Rebusco en mi memoria hasta encontrar el término “invención de la tradición”, quiero elaborar con este un ejemplo sobre cualquier asunto, que a todas luces ahora mismo sería banal, para que con su exposición pudiera reconocer que está comportándose de la misma guisa. El nacionalismo ofrece montones de ejemplos, pero encuentro que son demasiado sofisticados. El contencioso catalán siempre puede ser una buena excusa, pero enseguida reconozco que es abrir una caja de Pandora con consecuencias que no quiero asumir. No es que se trate de una persona afecta en exceso al nacionalismo, pero estoy seguro de que si lo saco a colación no servirá para que se aplique el cuento al relato imaginario que me está recitando, sino que se desviará al sempiterno rosario de agravios acumulados.
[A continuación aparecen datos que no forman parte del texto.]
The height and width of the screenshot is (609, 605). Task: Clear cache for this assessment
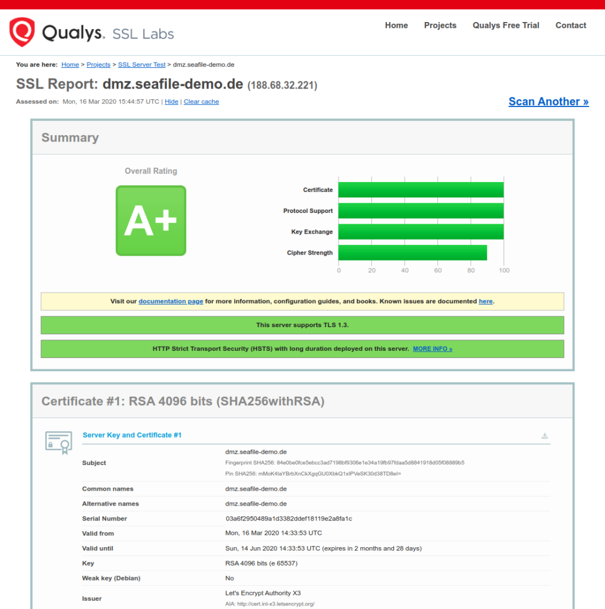pyautogui.click(x=201, y=102)
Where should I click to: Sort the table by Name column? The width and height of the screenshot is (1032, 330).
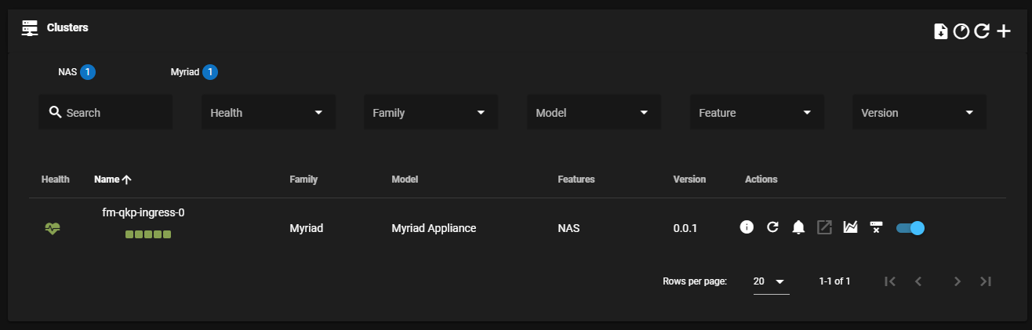[112, 180]
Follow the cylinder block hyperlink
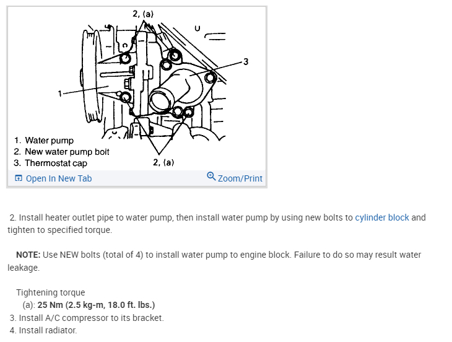 pos(381,217)

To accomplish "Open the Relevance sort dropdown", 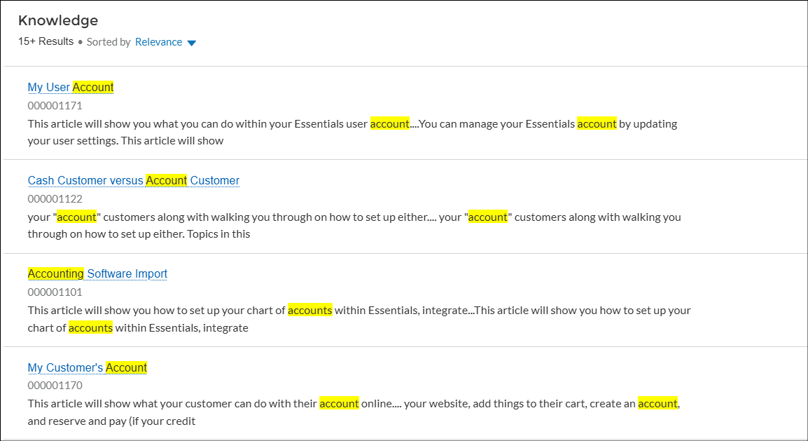I will point(159,42).
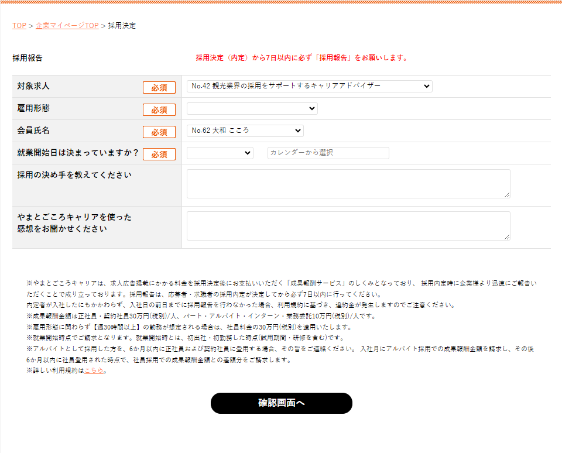Click resize handle of the feedback text area
Screen dimensions: 562x453
point(507,237)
Agotado por la cháchara percibo en mi interior una tenue pulsión que va creciendo paulatinamente. Siento que emerge un recuerdo de una tarde de septiembre de hace medio siglo cuando, habiendo quedado atrás la etapa escolar, contaba los días para ingresar en la Universidad. Quizá sea otra emplazada pocos años después antes de viajar a Brujas. En cualquier caso, se confronta la imagen del entonces ilusionante futuro promisorio con la del temor al fracaso, la inseguridad ante un horizonte desconocido e incierto. Un aluvión de intensa nostalgia se adueña de mí, a la vez que me viene a la memoria la frase que en La gran belleza puso Sorrentino en boca de uno de los protagonistas: “¿Qué tenéis contra la nostalgia? Es la única distracción que le queda a quien ha perdido la fe en el futuro”.